Now you can think about it this way. As consumers look for
nutritious snacks for some day parts, bars are an ideal way
to kind of smuggle the nutrition in to the fun. Now today,
PepsiCo is not in this business although we have identified
it as a critical add more need. Now with Quaker Oats, we get
a bar business that gives us legitimacy over night in this
category. We get the brands, the products and the R&D in
manufacturing and marketing expertise.
In addition, we get some very important strategic
capabilities. The Quaker brand name allows us to build now a
morning snacking business, a segment of the day that's
undeserved by Frito-Lay. The Gatorade mark allows us to
build an afternoon snack business. And for those of you that
have not had the opportunity to taste the new Gatorade
Energy Bar, I encourage you to do so.
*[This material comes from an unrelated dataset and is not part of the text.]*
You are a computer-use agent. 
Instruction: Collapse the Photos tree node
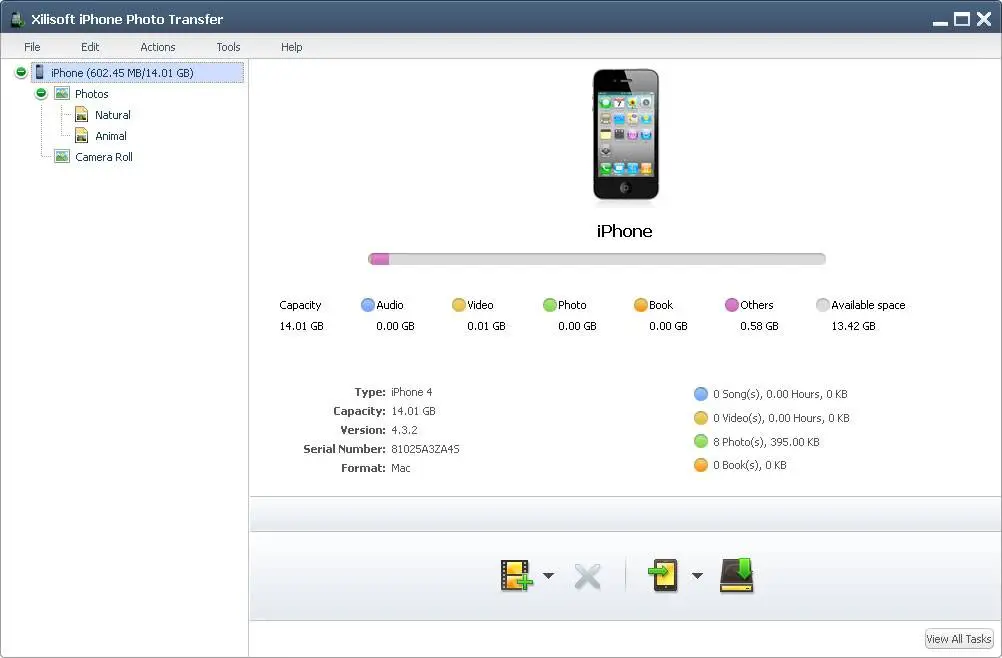pyautogui.click(x=42, y=94)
I think it is clearly
the best tasting energy bar on the market bar none.
And the Quaker trademark as I said, gives us the legitimacy,
the nutrition credentials if you will, to think about
effectively playing in all of this and being a leader in
this whole trend.
So the net net of all of this, is I can say that the Quaker
snack business may only be about 8% of their present
portfolio. But it sure has a much higher share of excitement
to us at PepsiCo.
Now let me turn the attention to the balance of the Quaker
portfolio. And for the purpose of this discussion just to
keep it simple, let's call it the non-snack food business.
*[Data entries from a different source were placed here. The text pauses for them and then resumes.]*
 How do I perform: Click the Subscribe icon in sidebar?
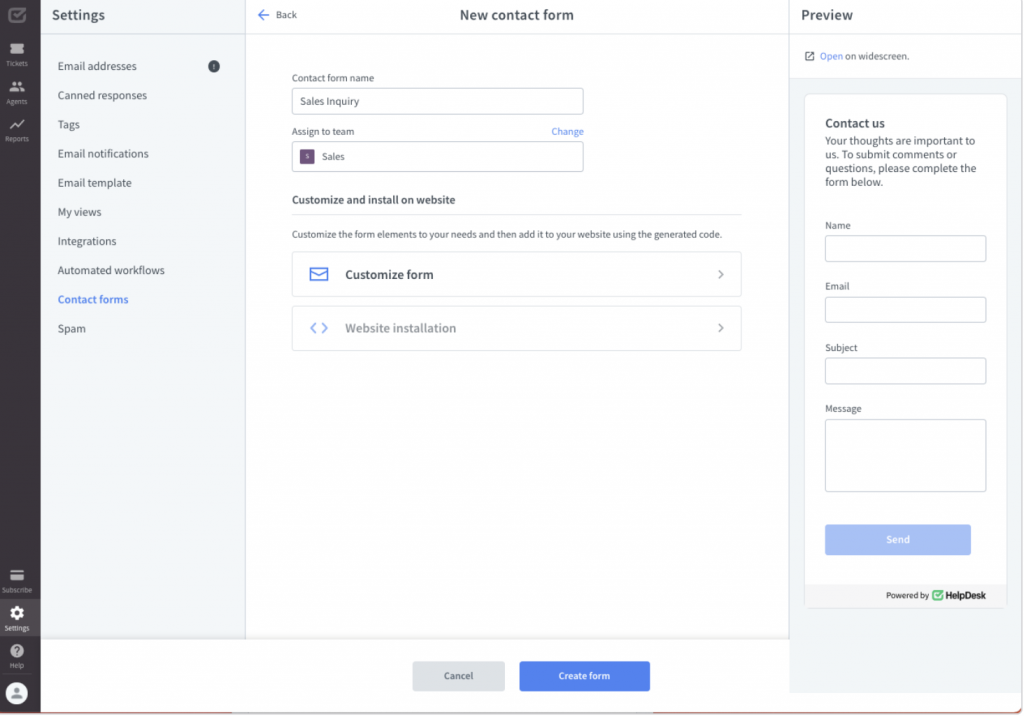coord(17,578)
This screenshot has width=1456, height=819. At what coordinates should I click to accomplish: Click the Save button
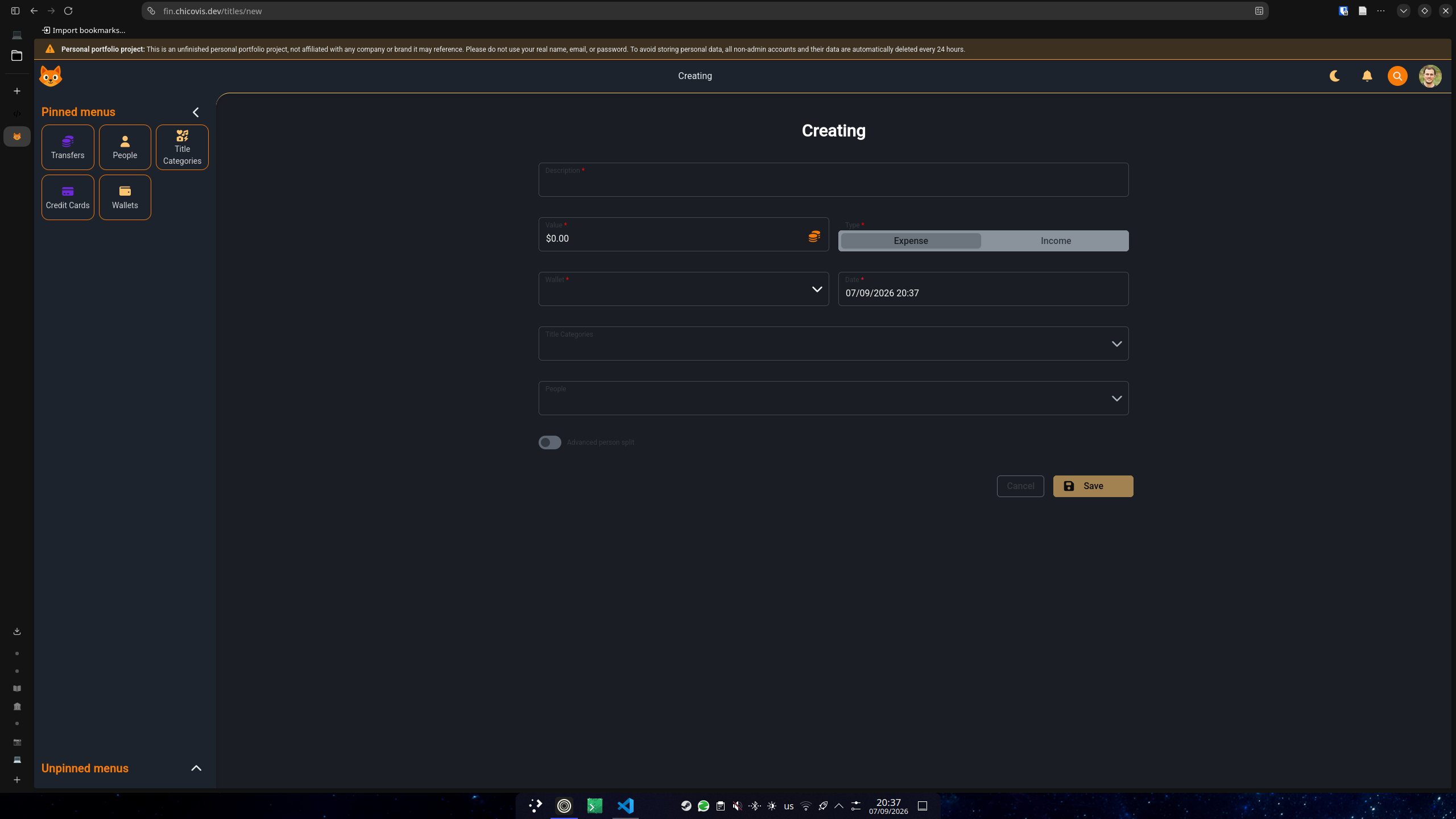[1093, 486]
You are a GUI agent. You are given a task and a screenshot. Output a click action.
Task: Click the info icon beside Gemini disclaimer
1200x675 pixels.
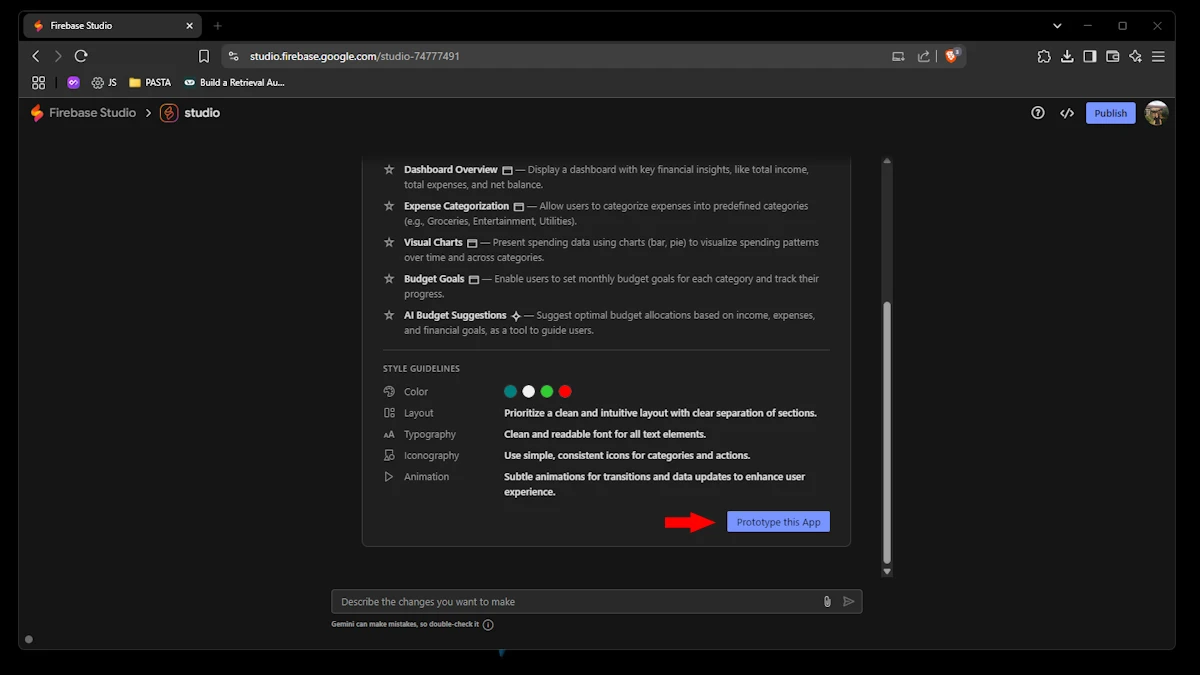pos(488,625)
Now first and foremost, I want to go on record as saying,
the non-snack food business is a good business. It has sales
estimated this year of %2.6 billion. It has an EBIT margin
of about 17%. It has had a four-year EBIT growth rate of
about 4%. And it throws off a relatively prodigious amount
of cash.
Now, to put it all in perspective, when we combine PepsiCo
and Quaker, this non-snack food business will represent
about 10% of pro forma PepsiCo sales and about 11% of EBIT
day one. And it is that we do not expect - inasmuch as we
don't expect it to grow as fast as the rest of our
portfolio, that percentage will go down over time.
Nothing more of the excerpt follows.